### Zu erledigende Aufgaben:
**1)** Beantworte anhand des Textes über das Besichtigungsrecht des Vermieters die folgenden Fragen:
(a) Nach welcher Vorschrift ist eine Formularbestimmung unwirksam, die dem Vermieter ein Betretungsrecht „zur Überprüfung des Wohnungszustandes“ einräumt?
(b) Auf welche Bestimmung kann sich der Vermieter stützen, wenn er sich eigenmächtig Zutritt zur Mietsache verschafft?
(c) Was hilft dem Vermieter, wenn Gefahr im Verzug ist?
**2)** Setze den Text über das Besichtigungsrecht des Vermieters im Anschluss an seinen letzten Satz fort.

### Textauszug:
Alexander C. Blankenstein
Eine Besichtigung der Mietsache kann insbesondere dann im Vermieterinteresse liegen, wenn sich der Verdacht aufdrängt, der Mieter leide unter dem Messie-Syndrom. Die Mietvertragsparteien können zwar ein Besichtigungsrecht zugunsten des Vermieters vereinbaren. Formularvertraglich kann allerdings lediglich ein Besichtigungsrecht für den Fall seines Erfordernisses wegen Erhaltungsmaßnahmen vereinbart werden. Entsprechendes gilt auch im Bereich des Gewerberaummietrechts. Eine Formularbestimmung, die dem Vermieter von Wohnraum ein Recht zum Betreten der Mietsache ganz allgemein "zur Überprüfung des Wohnungszustandes" einräumt, ist wegen unangemessener Benachteiligung des Mieters nach § 307 Abs. 1 Satz 1 BGB jedenfalls unwirksam.
Auch ohne vertragliche Vereinbarung hat der Vermieter allerdings das Recht zur Besichtigung der Mieträume. Voraussetzung hierfür ist jedoch, dass besondere Umstände vorliegen, die eine Besichtigung der Mietsache im Interesse der Bewirtschaftung des Objekts erforderlich machen. Derartige Umstände sollte der Vermieter auch nutzen, um sich ein Bild von der Mietsache vor Ort zu machen.
Ein Besichtigungsrecht des Vermieters besteht immer dann, wenn konkrete Anhaltspunkte für einen drohenden Schaden gegeben sind. Dies ist gerade bei begründetem Verdacht der Verwahrlosung der Mietsache der Fall. Hier muss dem Vermieter das Recht eingeräumt sein, sich vom Zustand der Mieträume ein Bild zu machen. Begründet ist ein solcher Verdacht zweifellos dann, wenn aus der Wohnung – egal, ob aus der Wohnungstür oder geöffneten Fenstern – muffiger Geruch oder gar Gestank austritt.
Wird der Mieter mehrere Male nicht angetroffen und besteht begründete Besorgnis hinsichtlich des Gesundheitszustands des Mieters, darf sich der Vermieter auf Grundlage der Bestimmung des § 228 BGB eigenmächtig Zutritt zur Mietsache verschaffen.
Verweigert der anwesende Mieter eine Besichtigung des Vermieters, kann der Vermieter mit einer Duldungsklage die Besichtigung erstreiten. Ist Gefahr im Verzug, hilft eine einstweilige Verfügung.

### Bereitgestellte Daten:

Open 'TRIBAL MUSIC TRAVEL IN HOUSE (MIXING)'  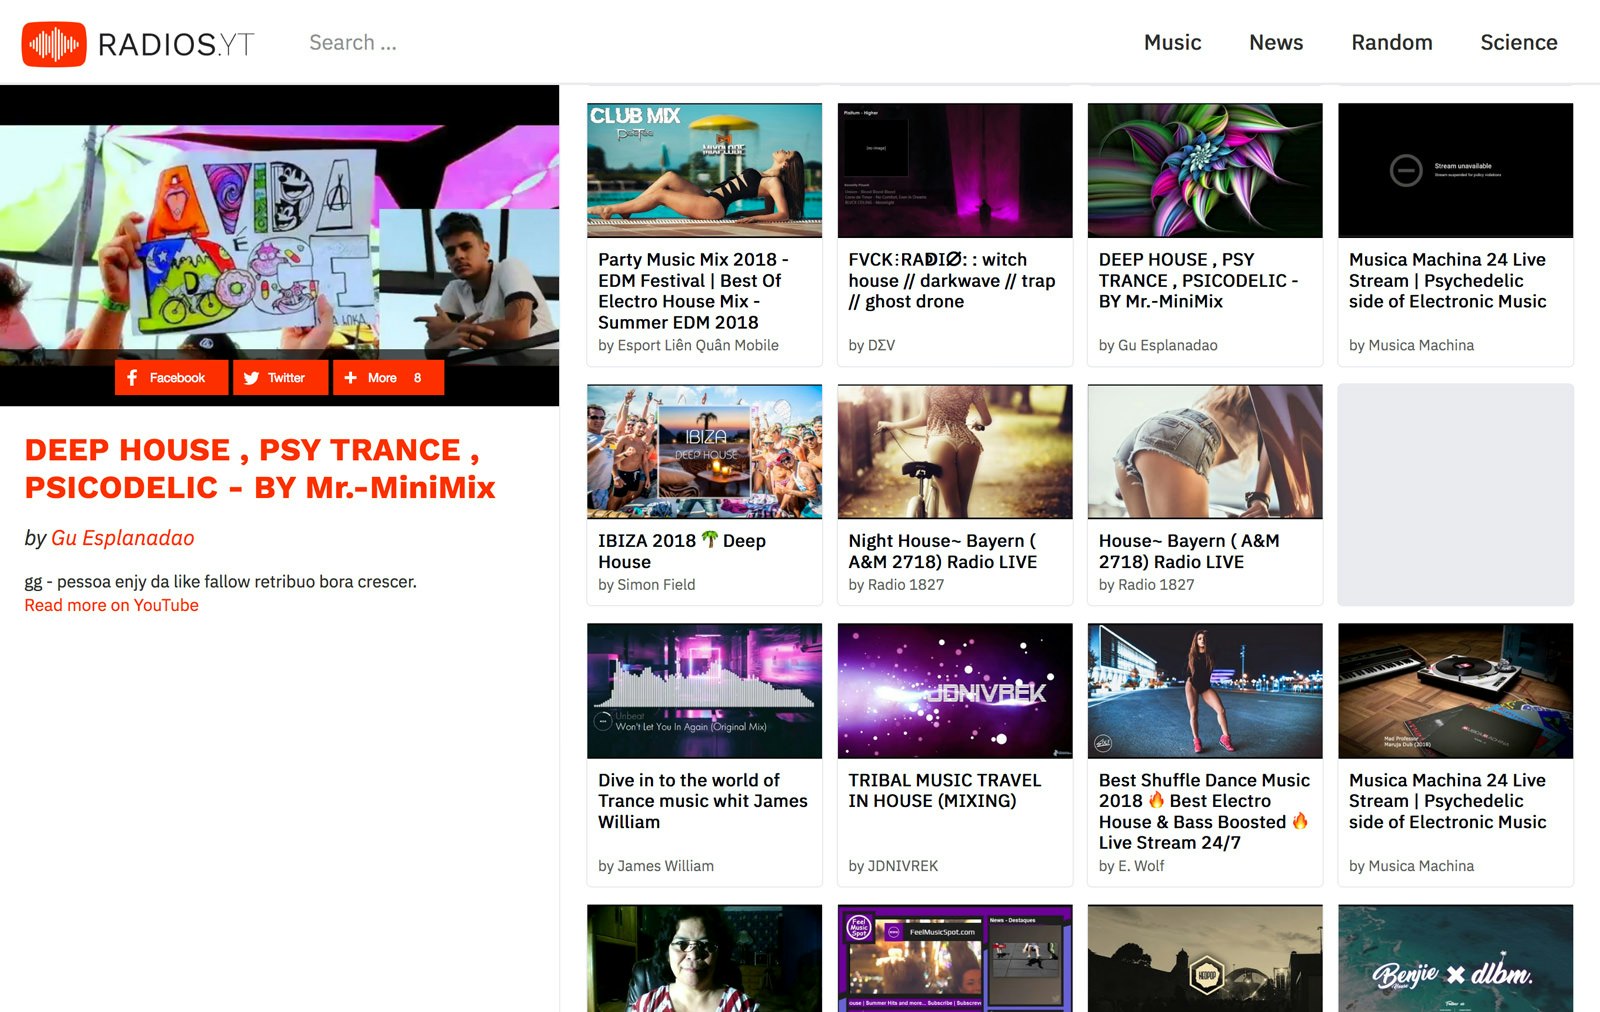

### Ergebnisse:
**1)**
(a) Nach § 307 Abs. 1 Satz 1 BGB.
(b) Auf § 228 BGB.
(c) Eine einstweilige Verfügung.

**2)**
Dessen ungeachtet dürfen der Vermieter bzw. seine Beauftragten die Wohnung zur Zählerablesung betreten. Voraussetzung für die Erstellung einer ordnungsgemäßen Betriebskostenabrechnung ist nämlich, dass die Wasser- und Heizungszähler rechtzeitig abgelesen werden. Das Recht zum Betreten der Wohnung zwecks Ablesung folgt aus der Umlagevereinbarung.
Auch wenn der Vermieter mit der Heizkostenabrechnung ein entsprechendes Dienstleistungsunternehmen (Metrona, ista usw.) beauftragt hat, sollte er die Gelegenheit der Zählerablesung nutzen, um sich persönlich ein Bild von der Mietsache zu machen. Er sollte mit dem Dienstleister einen entsprechenden Termin vereinbaren und mit diesem zusammen das Mietobjekt in Augenschein nehmen. So steht für den Fall einer etwa erforderlichen gerichtlichen Auseinandersetzung auch ein Zeuge zur Verfügung.
Der Vermieter hat auch dann ein Besichtigungsrecht, wenn er beabsichtigt, Instandsetzungs-, Modernisierungs- oder Sanierungsarbeiten durchzuführen. Das Besichtigungsrecht ergibt sich aus den Bestimmungen der §§ 555a, 555d BGB und ggf. aus § 809 BGB. Schiebt der Vermieter solche Gründe lediglich vor, verletzt er zwar das Besitzrecht des Mieters und verstößt gegen seine mietvertraglichen Pflichten. Allerdings dürfte dem Mieter in aller Regel ein entsprechender Beweis nicht gelingen. So kann der Vermieter etwa von ursprünglichen Modernisierungsabsichten auch durchaus wieder abrücken.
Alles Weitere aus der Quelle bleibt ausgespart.